Comment le piano et la musique animent ma vie


Bienvenue sur mon blog, et merci pour votre visite !

Andantino de la Sonate D959 n°20 de Franz Schubert

6 commentaires

Présentation de l’Andantino de la Sonate D959 de Schubert

La sonate n°20 (D.959) en la majeur est une des dernières œuvres composées par Franz Schubert en 1828. Elle comprend 4 mouvements : allegro, andantino, allegro vivace, allegretto. C’est donc l’Andantino de la Sonate D959 que je vais travailler, défini par certains comme l’une des pages les plus connues de Schubert…

Ce mouvement est lui-même composé de 4 parties.
En premier lieu, présentation du thème, avec la mélodie jouée par la main droite et accompagnée main gauche par une espèce de coup de timbale régulier. Les reprises du thème sont agrémentées au fil des mesures par un contrechant.
La deuxième partie est beaucoup plus sombre. La transition se fait par un trait de la main droite, d’abord en doubles-croches, puis en triolet, et enfin en quadruples-croches, donnant une impression d’accélération. Ce procédé de changement rythmique est repris tout au long de cette partie, provoquant des ruptures qui semblent aléatoires. Mais ces ruptures guident le morceau vers du plus en plus tragique ou révolté, secoué par des trémolos. Une tempête se déchaîne.
Andantino de la Sonate D959 par Schubert

Schubert interprétant (peut-être) l’Andantino de la Sonate D959

Une nouvelle rupture conduit à la troisième partie : le calme après la tempête, mais encore ponctué par des accords d’abord plaqués, puis roulés (les éclairs et le tonnerre, pour poursuivre la métaphore…).
Le retour du thème se fait dans la quatrième partie, agrémenté cette fois d’un écho lancinant de triolet, conduisant au final.

Je trouve le thème particulièrement poignant, et rendu magnifique par ces contrechants et ces échos qui le ponctuent. La partie centrale de l’oeuvre quant à elle est très attrayante d’un point de vue technique puisqu’assez puissante. Le retour au thème, toujours pianissimo, avec ces quelques variations est encore très beau. Bref, cinq pages variées, opposant violence et sérénité, qui me permettront de commencer l’année.

Mon travail sur l’Andantino de la Sonate D959 de Schubert

Apprendre ce morceau m’a demandé 4 mois. C’est un morceau qui comprend plusieurs difficultés très différentes. La première partie est relativement simple au déchiffrage, mais demande une interprétation exigeante des nuances : faire la distinction entre les phrases en pianissimo et les phrases piano.

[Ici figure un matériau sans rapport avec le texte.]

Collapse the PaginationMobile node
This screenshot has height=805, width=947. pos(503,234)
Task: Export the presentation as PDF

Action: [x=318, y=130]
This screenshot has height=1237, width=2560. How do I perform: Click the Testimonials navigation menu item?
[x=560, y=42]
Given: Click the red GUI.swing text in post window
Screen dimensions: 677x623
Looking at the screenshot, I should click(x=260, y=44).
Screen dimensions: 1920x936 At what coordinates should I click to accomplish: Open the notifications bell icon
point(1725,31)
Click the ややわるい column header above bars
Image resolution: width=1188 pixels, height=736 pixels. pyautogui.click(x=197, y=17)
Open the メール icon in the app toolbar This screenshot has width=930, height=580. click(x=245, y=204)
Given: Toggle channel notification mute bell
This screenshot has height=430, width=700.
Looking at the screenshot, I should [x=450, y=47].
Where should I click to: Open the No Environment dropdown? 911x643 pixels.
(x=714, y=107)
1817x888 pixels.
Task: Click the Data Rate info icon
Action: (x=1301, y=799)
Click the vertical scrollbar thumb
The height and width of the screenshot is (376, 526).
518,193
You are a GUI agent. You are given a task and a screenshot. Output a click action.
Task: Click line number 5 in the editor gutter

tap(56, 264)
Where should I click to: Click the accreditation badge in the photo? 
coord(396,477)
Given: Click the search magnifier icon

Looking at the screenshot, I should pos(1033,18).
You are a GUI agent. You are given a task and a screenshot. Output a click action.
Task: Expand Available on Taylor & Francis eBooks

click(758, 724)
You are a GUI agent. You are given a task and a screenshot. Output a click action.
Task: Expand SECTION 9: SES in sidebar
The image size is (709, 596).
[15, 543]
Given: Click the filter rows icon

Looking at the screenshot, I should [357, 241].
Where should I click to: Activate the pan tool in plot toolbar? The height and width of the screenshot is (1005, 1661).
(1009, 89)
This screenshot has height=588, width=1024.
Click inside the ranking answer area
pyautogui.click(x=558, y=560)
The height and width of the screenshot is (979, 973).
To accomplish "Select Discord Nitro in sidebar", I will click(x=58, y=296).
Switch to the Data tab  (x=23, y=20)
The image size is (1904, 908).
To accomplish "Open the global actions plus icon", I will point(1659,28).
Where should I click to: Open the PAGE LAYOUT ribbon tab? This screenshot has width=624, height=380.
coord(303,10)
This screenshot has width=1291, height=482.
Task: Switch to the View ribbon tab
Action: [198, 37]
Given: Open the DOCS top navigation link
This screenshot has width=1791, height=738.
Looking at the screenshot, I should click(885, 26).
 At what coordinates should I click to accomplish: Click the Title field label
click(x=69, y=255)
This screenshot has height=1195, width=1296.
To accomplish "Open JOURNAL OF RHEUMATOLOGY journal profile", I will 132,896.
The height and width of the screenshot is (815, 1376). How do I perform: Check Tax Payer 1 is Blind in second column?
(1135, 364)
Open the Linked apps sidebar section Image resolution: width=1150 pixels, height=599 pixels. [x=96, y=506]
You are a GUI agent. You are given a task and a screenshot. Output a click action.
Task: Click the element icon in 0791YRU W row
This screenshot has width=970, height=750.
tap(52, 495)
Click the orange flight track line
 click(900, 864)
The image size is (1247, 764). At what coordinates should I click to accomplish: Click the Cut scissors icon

La deuxième partie est très technique. Certes, il n’est pas nécessaire d’augmenter trop le tempo (les deux interprétations ci-dessous sont sur ce point très différentes). Malgré tout, le déchiffrage est exigeant et les doigtés doivent être choisis judicieusement pour pouvoir enchaîner ces phrases sans accrocs. En parallèle de l’apprentissage du morceau, j’ai repris les exercices techniques sur les arpèges, qui m’ont bien aidé. C’est une partie qui demande une grande puissance, les nuances sont encore une fois particulièrement à soigner.

Le travail des deux dernières parties rejoint un peu celui de la première partie. Le déchiffrage reste assez simple, même si les déplacements sur la 3ème partie demandent de la précision. Sur la dernière partie, un petit effort est à faire sur la mise en place des différentes voix (d’ailleurs ce travail est également à faire sur la première partie). Enfin les nuances restent l’élément clé pour une interprétation réussie.

Quelques interprétations de l’Andantino de la Sonate D959 de Schubert

Interprétation de cette oeuvre par Alfred Brendel.

L’interprétation est sublime, mais qui a dit que les pianistes n’étaient pas des acteurs…? ;o)

Interprétation de cette oeuvre par Dora Deliyska.

article mis à jour le 10 janvier 2015

6 Commentaires

  1. Brendel et ses doigts chaussés, je n’ai jamais élucidé ce mystère ….

    J’ai écouté ce chef d’oeuvre de Schubert au festival des Jacobins.
    Quelle merveille !

  2. Votre analyse n’est pas juste. Ce mouvement prend la forme dite ”lied” (ABA’).

    • Merci pour cette précision. En effet, après quelques recherches, si on s’en tient aux tonalités, on est plutôt de la forme ABA’. Le découpage que j’avais retenu s’appuyait plus sur mon travail de déchiffrage et de mise en place.

  3. Bonjour il y a aussi cette très belle version de Paul Lewis:
    https://www.youtube.com/watch?v=Ejgxby7TcXI

    Et savoir aussi que cette sonate en toile de fond du très beau film Winter Sleep, palme d’or à Cannes en 2013:
    http://www.allocine.fr/video/player_gen_cmedia=19545055&cfilm=220032.html

    A voir pour les amateurs de cinéma.